** Begin INFORMATION PROVIDED **

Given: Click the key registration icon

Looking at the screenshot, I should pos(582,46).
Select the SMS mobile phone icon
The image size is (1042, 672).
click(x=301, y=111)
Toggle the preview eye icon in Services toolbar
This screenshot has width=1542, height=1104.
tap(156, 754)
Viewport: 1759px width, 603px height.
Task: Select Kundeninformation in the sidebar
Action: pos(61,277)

** End INFORMATION PROVIDED **

→ EXERCISE
Please reproduce all of the records above, line for line, with no changes.

→ EXERCISE SOLUTION
Given: Click the key registration icon

Looking at the screenshot, I should pos(582,46).
Select the SMS mobile phone icon
The image size is (1042, 672).
click(x=301, y=111)
Toggle the preview eye icon in Services toolbar
This screenshot has width=1542, height=1104.
tap(156, 754)
Viewport: 1759px width, 603px height.
Task: Select Kundeninformation in the sidebar
Action: pos(61,277)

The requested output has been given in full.